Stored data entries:

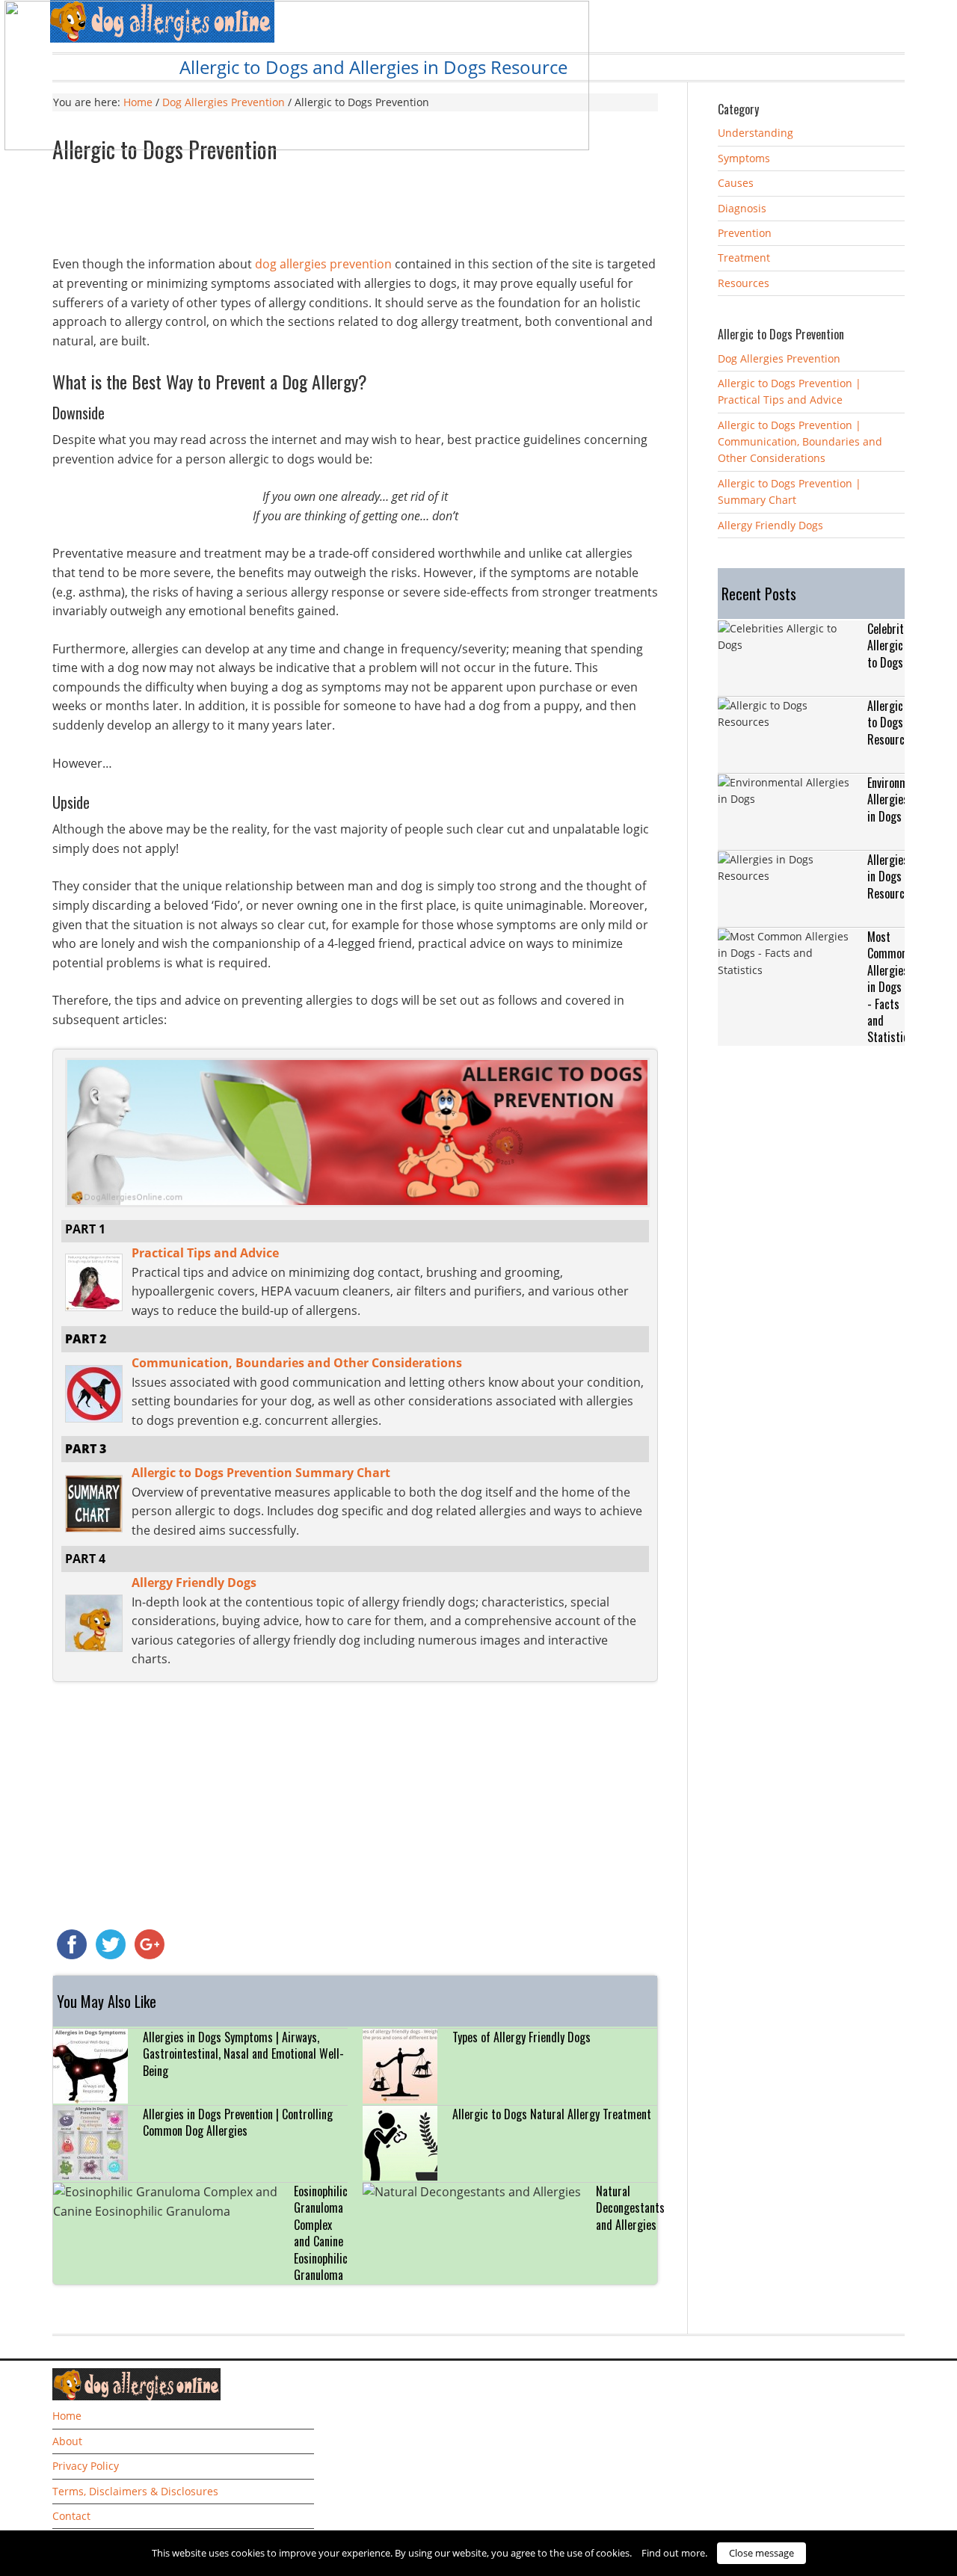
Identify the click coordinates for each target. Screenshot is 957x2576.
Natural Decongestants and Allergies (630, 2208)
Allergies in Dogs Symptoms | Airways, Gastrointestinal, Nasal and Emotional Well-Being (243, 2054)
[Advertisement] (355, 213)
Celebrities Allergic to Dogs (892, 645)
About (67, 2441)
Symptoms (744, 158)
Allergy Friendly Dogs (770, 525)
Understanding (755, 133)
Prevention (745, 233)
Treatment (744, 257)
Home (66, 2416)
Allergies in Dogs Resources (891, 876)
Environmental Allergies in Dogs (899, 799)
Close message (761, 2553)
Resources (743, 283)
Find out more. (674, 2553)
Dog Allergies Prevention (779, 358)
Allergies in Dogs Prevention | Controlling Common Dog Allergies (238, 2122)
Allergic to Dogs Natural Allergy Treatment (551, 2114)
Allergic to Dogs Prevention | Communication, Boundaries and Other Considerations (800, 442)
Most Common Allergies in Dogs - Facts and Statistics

• **Work instructions**: Would you please repeat all the data word for word, but without the pictures?

• **Written response**:
Identify the click coordinates for each target. Screenshot is 957x2576.
Natural Decongestants and Allergies (630, 2208)
Allergies in Dogs Symptoms | Airways, Gastrointestinal, Nasal and Emotional Well-Being (243, 2054)
[Advertisement] (355, 213)
Celebrities Allergic to Dogs (892, 645)
About (67, 2441)
Symptoms (744, 158)
Allergy Friendly Dogs (770, 525)
Understanding (755, 133)
Prevention (745, 233)
Treatment (744, 257)
Home (66, 2416)
Allergies in Dogs Resources (891, 876)
Environmental Allergies in Dogs (899, 799)
Close message (761, 2553)
Resources (743, 283)
Find out more. (674, 2553)
Dog Allergies Prevention (779, 358)
Allergies in Dogs Prevention | Controlling Common Dog Allergies (238, 2122)
Allergic to Dogs Natural Allergy Treatment (551, 2114)
Allergic to Dogs Prevention | Communication, Boundaries and Other Considerations (800, 442)
Most Common Allergies in Dogs - Facts and Statistics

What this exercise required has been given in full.